The current architecture of the engine is as follows (click on the image to see it in the original resolution):
The client connection queue is where incoming client connection requests are queued. A client connection is an abstract entity in the engine, it can be a TCP connection (i.e., a TCP socket) or a Java object. The engine pops client connections from this queue to decide what to do with them.
The incoming connection handler threads are responsible for handling an incoming client connection - determine what kind of command the client wants the engine to process and then create an appropriate operation for that (read or write are currently the valid operations supported).
Once a client connection was handled by an incoming connection handler thread, it gets converted to an operation - either a read operation or a write operation. To be able to handle these operations, there are two queues in the engine for either type of operation.
Both the read & write operations contain information about the client associated with the operation as well as the context of the operation, e.g., which key to read or which key-value pair to write.
Read and write operations are handled by reader and writer workers respectively. The reader workers subscribe to the read operation queue and pop read operations and process them.

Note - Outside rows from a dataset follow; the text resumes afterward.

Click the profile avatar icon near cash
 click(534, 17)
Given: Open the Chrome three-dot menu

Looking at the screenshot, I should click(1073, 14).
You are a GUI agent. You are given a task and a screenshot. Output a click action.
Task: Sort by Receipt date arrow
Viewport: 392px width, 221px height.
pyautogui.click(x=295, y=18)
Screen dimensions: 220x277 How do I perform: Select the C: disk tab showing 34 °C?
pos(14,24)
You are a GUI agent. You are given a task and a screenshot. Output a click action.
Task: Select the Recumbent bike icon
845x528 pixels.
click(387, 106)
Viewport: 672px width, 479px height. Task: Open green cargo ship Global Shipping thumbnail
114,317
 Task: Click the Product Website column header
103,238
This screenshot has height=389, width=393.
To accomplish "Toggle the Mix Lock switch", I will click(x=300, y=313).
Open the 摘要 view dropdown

Similarly, the writer worker subscribes to the write operation queue and pops write operations and processes them. There is exactly one writer worker in the engine.
A reader worker will process a read operation by determining which key the client associated with this read operation wants to read and then attempt to read the specified key. It will then send the value associated with this key to the client, or an error in case the key does not exist.

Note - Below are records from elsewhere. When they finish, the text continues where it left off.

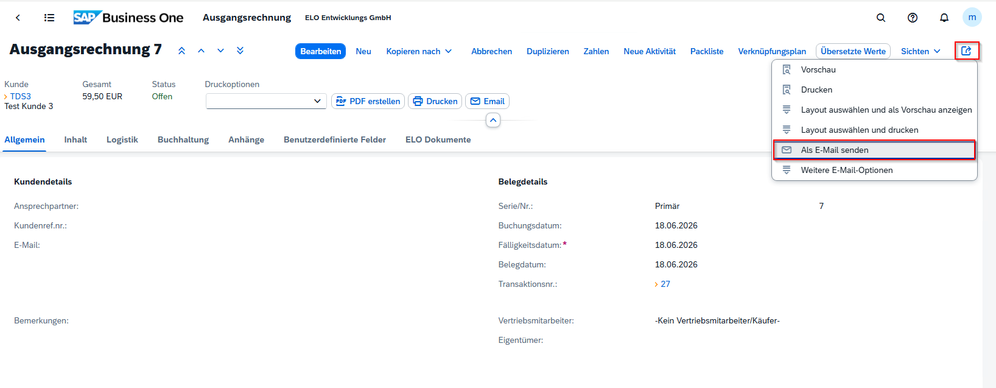Viewport: 996px width, 388px height.
Task: Switch to the Buchhaltung tab
Action: [x=183, y=139]
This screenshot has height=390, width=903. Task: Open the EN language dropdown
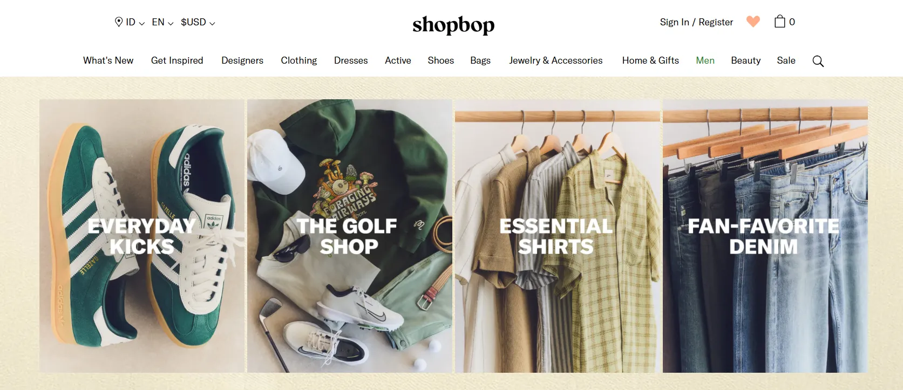(x=162, y=22)
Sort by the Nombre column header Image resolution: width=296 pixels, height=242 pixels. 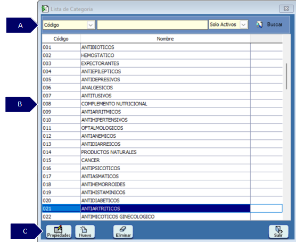[x=165, y=39]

A reader worker will always try to find the key in the active memtable first, then it will consider the memtables that are pending conversion to SSTables and then finally it will consult the currently active SSTables.
A writer worker will process a write operation by determining which key-value the client associated with this write operation wants to store and then attempt to write the specified key-value. It will then send an acknowledgement to the client associated with this write operation, or an error in case the write operation does not execute successfully.
The writer worker will always write to the active memtable only.
At any given point of time, there will be exactly one active memtable, and one or more memtables that are pending conversion to SSTables. Memtables to SSTable conversion happens automatically in the background.
Whenever the active memtable becomes full, a new empty memtable is created and the current active (and full) memtable is marked for SSTable conversion. Then the new empty memtable becomes the active memtable.
Key-value pairs are persisted from a memtable to a corresponding SSTable. An SSTable is a read-only log that contains a list of records. Each record is nothing but binary data containing a key-value pair. Each SSTable has an associated index to enable faster lookup. The indexes are sparse to avoid keeping the entire key set of the SSTable in memory.
The active SSTable count can increase over time and slow down reads. Hence, compaction is performed periodically on the active SSTables to keep the SSTable count minimum.
The main thread of the engine spawns an engine manager thread. This engine manager thread has two responsibilities currently - handling memtable to SSTable conversion, and, active SSTables compaction.
The active memtable is continuously monitored to see if it has reached the maximum allowed size. If it has, then a new empty memtable is created and the active memtable is marked for conversion to an SSTable. Then the new empty memtable is marked as the active table. The memtable to SSTable conversion happens in a separate thread in the background and any required read operations are still handled by the memtable that is undergoing conversion. Once the conversion is complete, the memtable is discarded and all reads meant for this memtable are directed only to the newly created SSTable out of the memtable.
Similarly, there is a compactor thread that runs every thirty minutes to compact the active SSTables. Each compaction operation can compact two or more SSTables and will produce a single SSTable. Since all SSTables are stricly read only log files and records in these log files are always sorted, the compacted SSTable contains the "aggregation" of all records in a sorted order. This compaction process is implemented using k-way merge on the input SSTables.